O governo Lula anunciou que irá revogar o decreto nº 12.600 assinado em agosto de 2025, que incluía hidrovias no Programa Nacional de Desestatização. O decreto está sendo alvo de protestos de povos indígenas do Baixo Tapajós, que ocupam o terminal portuário da Cargill em Santarém, no Pará. Segundo o ministro da Secretaria-Geral, Guilherme Boulos, houve uma “mobilização legítima e justa” dos povos indígenas em relação a esse texto, que foi ouvida pela gestão petista.
O anúncio ocorreu na tarde desta segunda-feira (23), após uma reunião de Boulos com a ministra dos Povos Indígenas, Sônia Guajajara, e representantes dos povos originários. “Os povos indígenas vêm de uma manifestação de mais de 30 dias questionando o decreto, apontando os efeitos que poderiam ter para suas comunidades, também para quilombolas e ribeirinhas”, afirmou Boulos a jornalistas, nesta tarde Segundo ele, os ministérios dialogaram com os indígenas ao longo deste mês.

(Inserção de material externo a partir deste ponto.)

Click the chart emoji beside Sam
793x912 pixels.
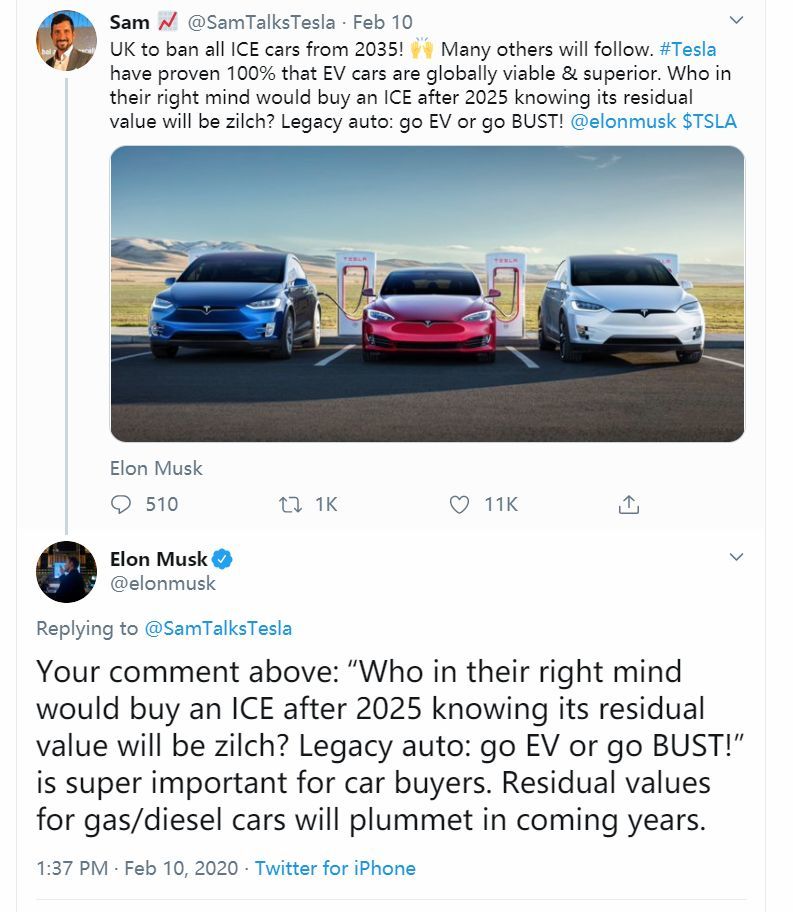(168, 22)
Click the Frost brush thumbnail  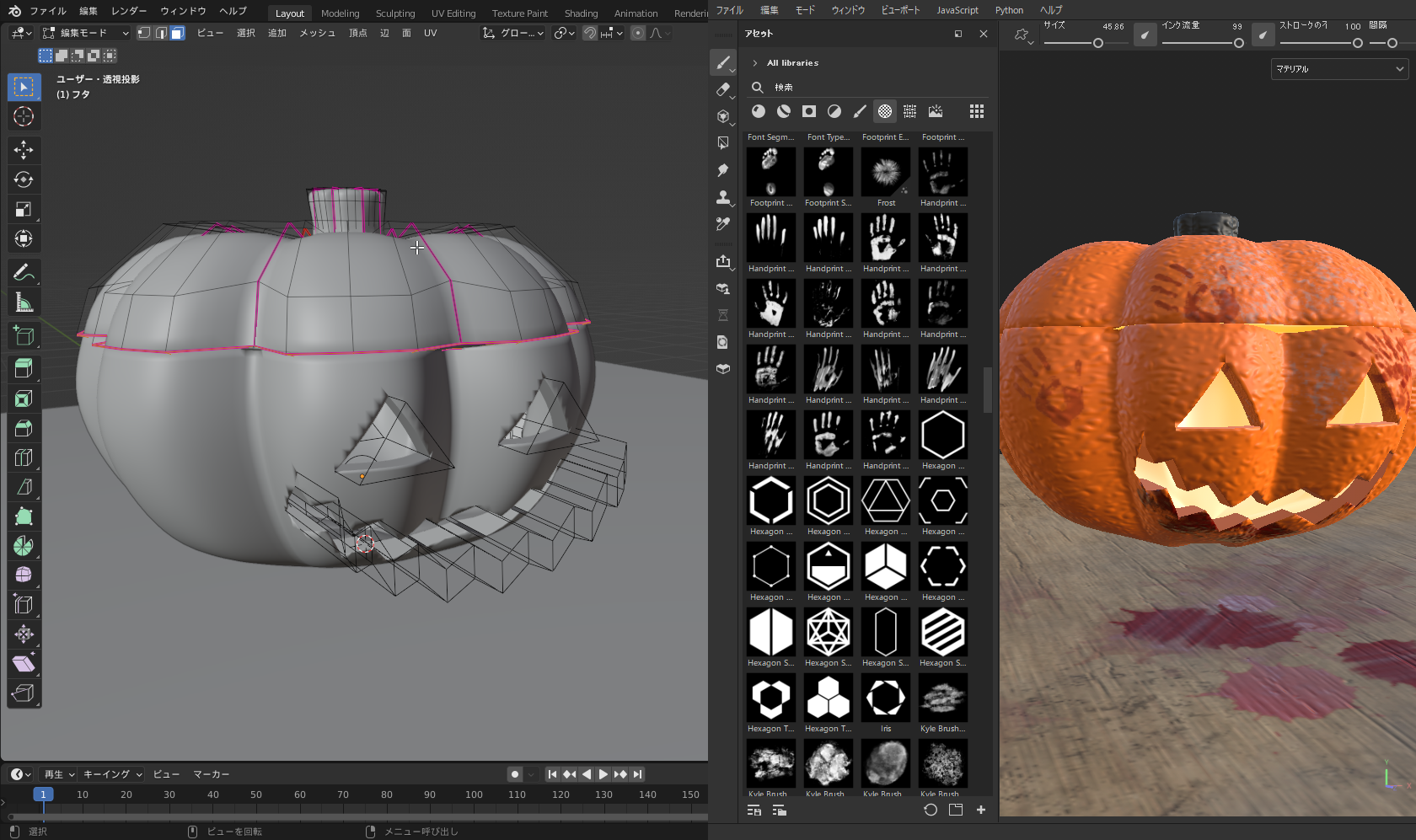point(886,172)
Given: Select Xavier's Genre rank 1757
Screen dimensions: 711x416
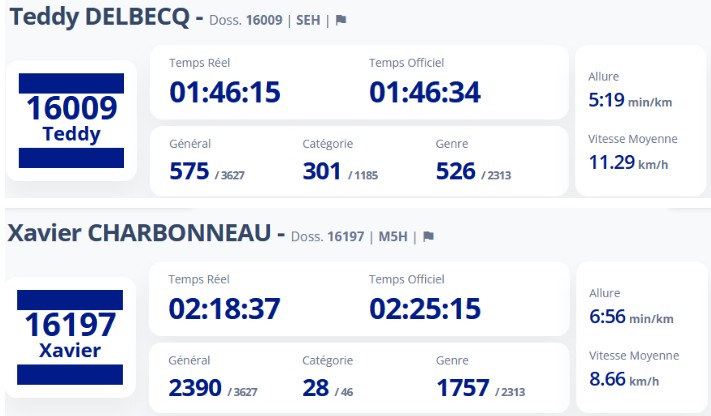Looking at the screenshot, I should tap(463, 388).
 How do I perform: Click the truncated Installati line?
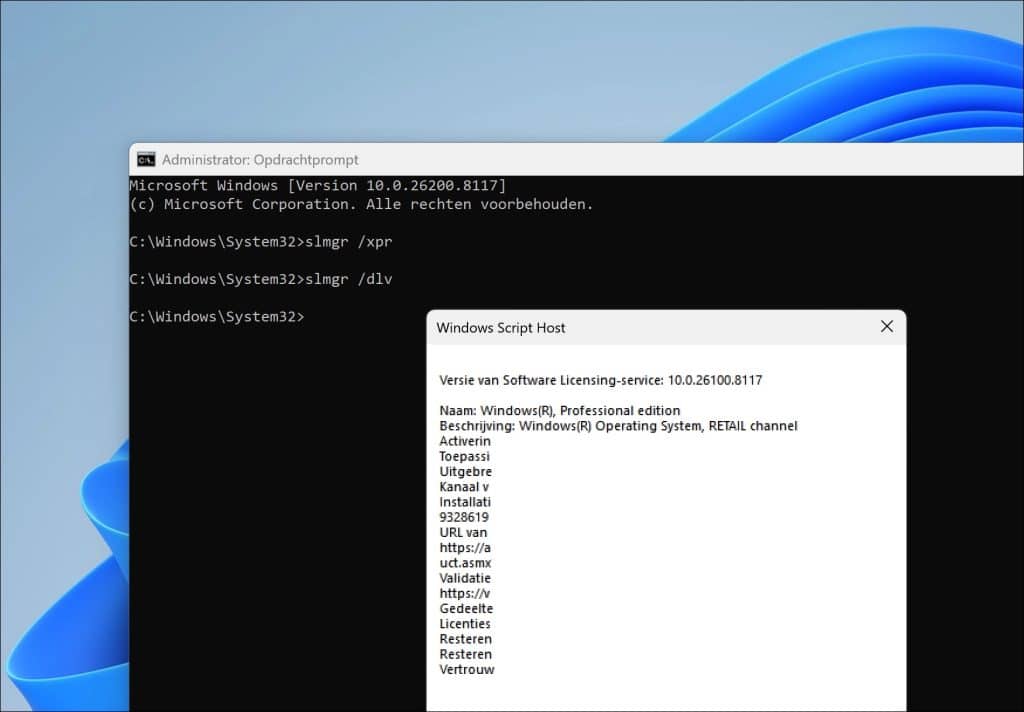point(465,502)
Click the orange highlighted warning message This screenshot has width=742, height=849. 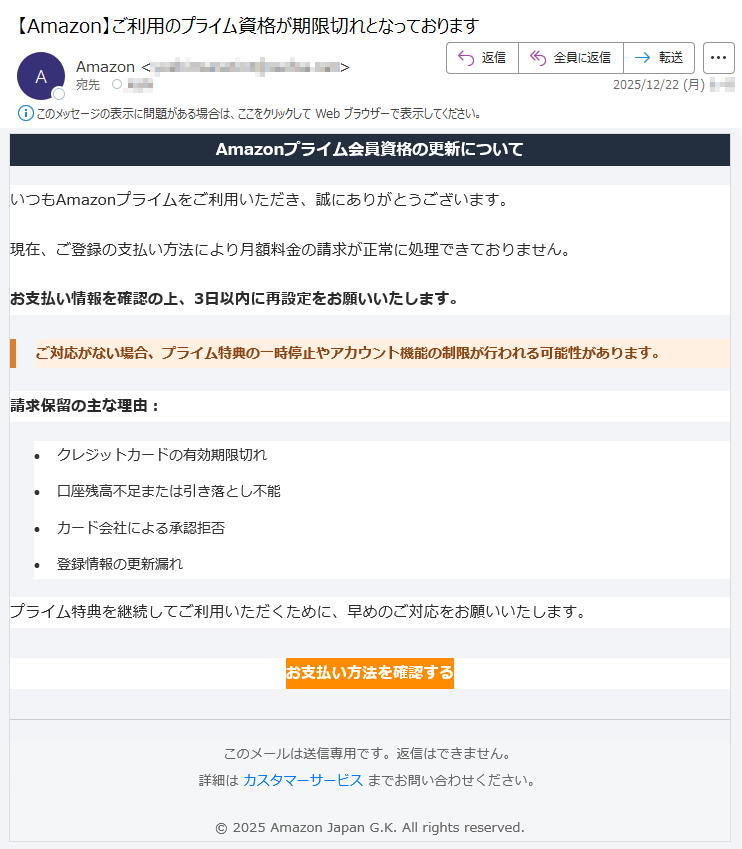click(348, 352)
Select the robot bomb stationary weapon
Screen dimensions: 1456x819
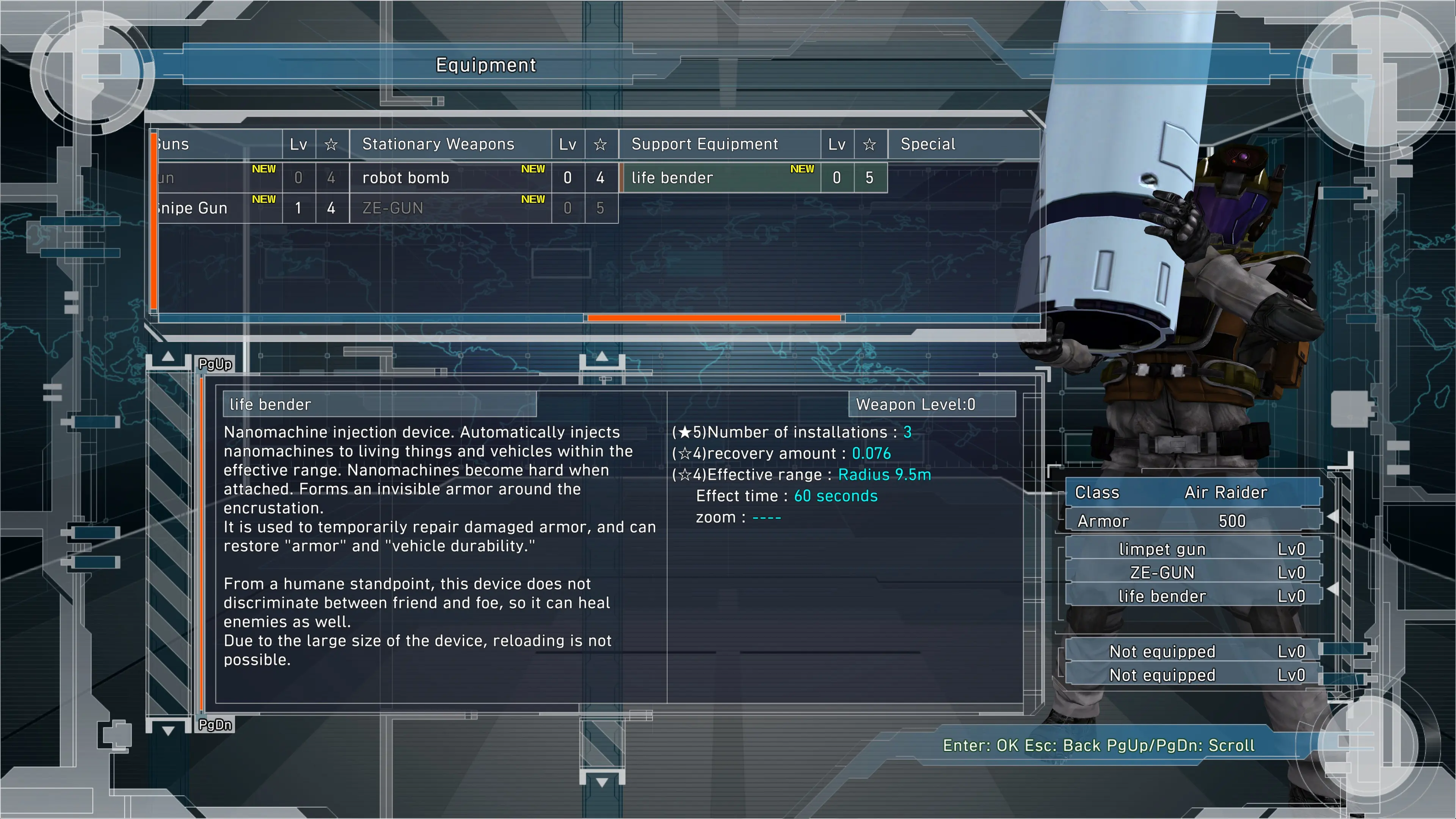(448, 177)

“Esse é um governo que tem compromisso com a escuta do povo, dos trabalhadores, dos povos indígenas. Esse é um governo, inclusive, que leva a escuta ao ponto de recuar de uma decisão própria por entender, compreender a posição desses povos”, complementou o chefe da Pasta.
Os manifestantes protestavam contra o decreto que engloba a Hidrovia do Rio Madeira, Hidrovia do Rio Tocantins e a Hidrovia do Rio Tajapós.
No encontro desta segunda-feira no Palácio do Planalto, os povos indígenas levaram ao governo federal a preocupação com os efeitos das obras em seus territórios. De acordo com Boulos, a política do governo de sustentabilidade e preocupação ambiental “segue firme e intacta”.
Em carta aberta publicada pelas redes sociais do Conselho Indígena Tapajós e Arapiuns (Cita), as lideranças indígenas informaram que, na madrugada de sábado (21), as comunidades tradicionais da região do Tapajós e Mato Grosso ocuparam o escritório da empresa Cargill em Santarém. A mobilização, de acordo com eles, ocorreu após “um mês completo de silêncio institucional e ausência de respostas concretas”.
“Durante trinta dias aguardamos posicionamento oficial do governo federal. Solicitamos diálogo com a Presidência da República, a Casa Civil e o Ministério dos Transportes sobre os impactos do decreto nos territórios indígenas e nas comunidades tradicionais atingidas pelo chamado ‘Arco Norte’. Não houve resposta efetiva”, afirmam.